E’ passato un mese da quando il governo danese e diversi partiti di opposizione hanno concordato di sospendere il prossimo round di licenze e di fissare per il 2050 la fine totale dello sfruttamento petrolifero nel Mare del Nord, da cui viene estratto il petrolio Brent, riferimento per il greggio in Europa. La Danimarca, nonostante sia un piccolo produttore, produce più petrolio dell’intera UE dopo l’uscita del Regno Unito.
L’accordo, concluso poco prima della mezzanotte del 15 dicembre 2020, ha il sostegno di sei partiti che rappresentano più dei tre quarti dei seggi nel parlamento danese. La decisione arriva il giorno dopo che l’OPEC ha annunciato un accordo per recuperare gradualmente i livelli di produzione del greggio dopo i tagli a causa del covid.
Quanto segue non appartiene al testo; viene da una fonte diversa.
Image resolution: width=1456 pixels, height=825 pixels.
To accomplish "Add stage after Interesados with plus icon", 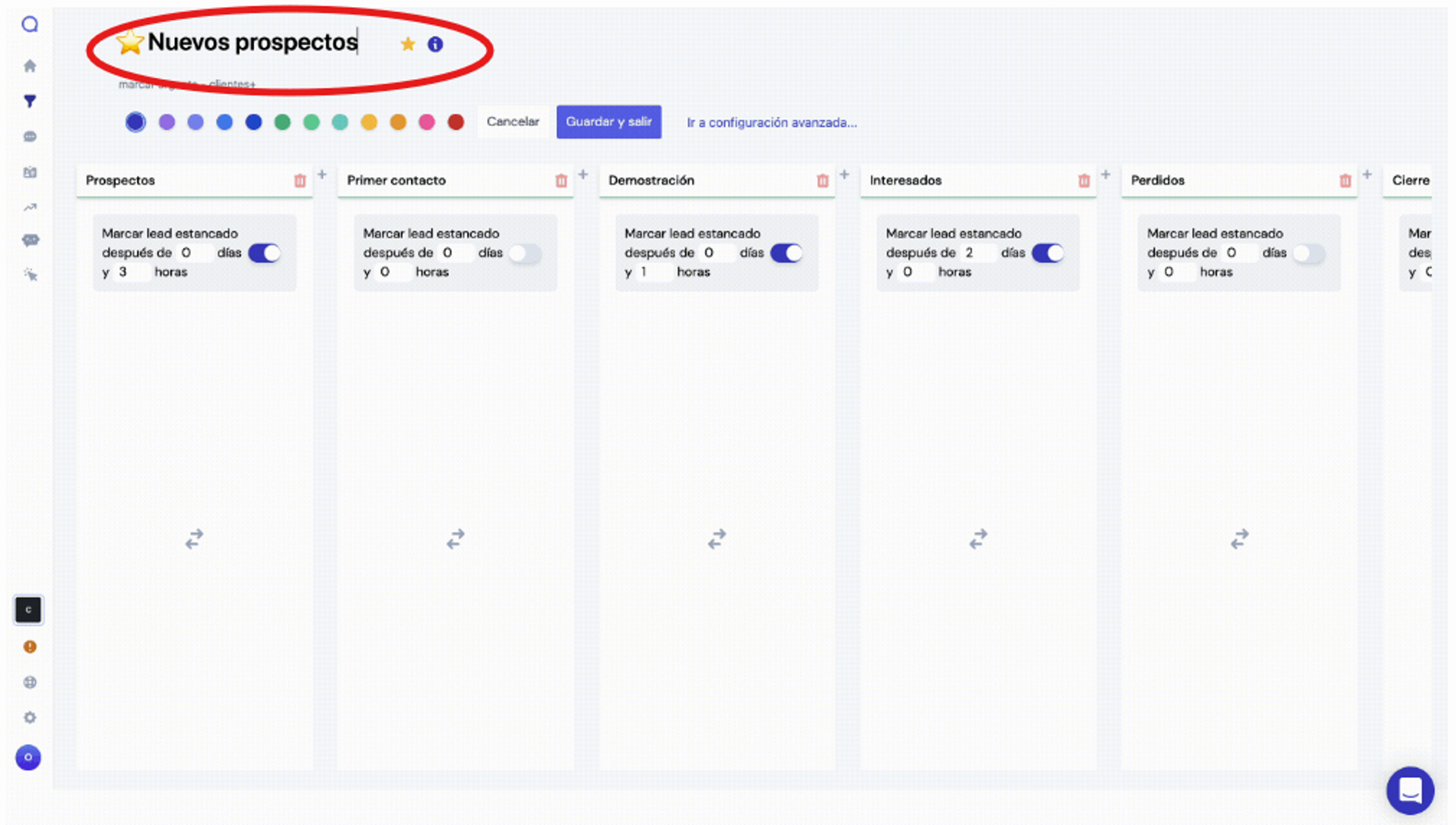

La decisione arriva dopo che la francese Total ha annunciato pochi mesi fa il ritiro della sua domanda, così come altre due società delle quattro inizialmente interessate, che avevano provocato un rinvio dell’ottavo round di licenze.
La Danimarca è il più grande produttore di petrolio dell’Unione Europea (UE), dopo la partenza del Regno Unito, con circa 137.000 barili al giorno nel 2019, numero 39 a livello mondiale, ben lontana dalla produzione dei grandi. Tuttavia, il mondo produce circa 100 milioni di barili al giorno, paesi come Stati Uniti, Russia o Arabia Saudita pompano circa 10 milioni di barili al giorno. La Danimarca è un granello di sabbia nel deserto.
“Abbiamo posto fine all’era del fossile e stabilito una linea di demarcazione tra le nostre attività nel Mare del Nord e l’obiettivo della legge sul clima, approvata nel 2019, di raggiungere la neutralità delle emissioni entro il 2050″, ha affermato il ministro Energia, Dan Jørgensen.
La Danimarca ha iniziato la sua attività petrolifera nel Mare del Nord nel 1972 e attualmente ha 55 piattaforme in 21 giacimenti, 15 di petrolio e 6 di gas, che saranno anch’esse smantellate.
Dall’inizio dello sfruttamento nel Mare del Nord, lo stato danese ha guadagnato circa 514.000 milioni di corone (69 miliardi di euro) e prevede di ottenere tra 88 e 240.000 milioni di corone (12 e 32 miliardi di euro) fino al 2050, secondo i dati di la Direzione Generale dell’Energia.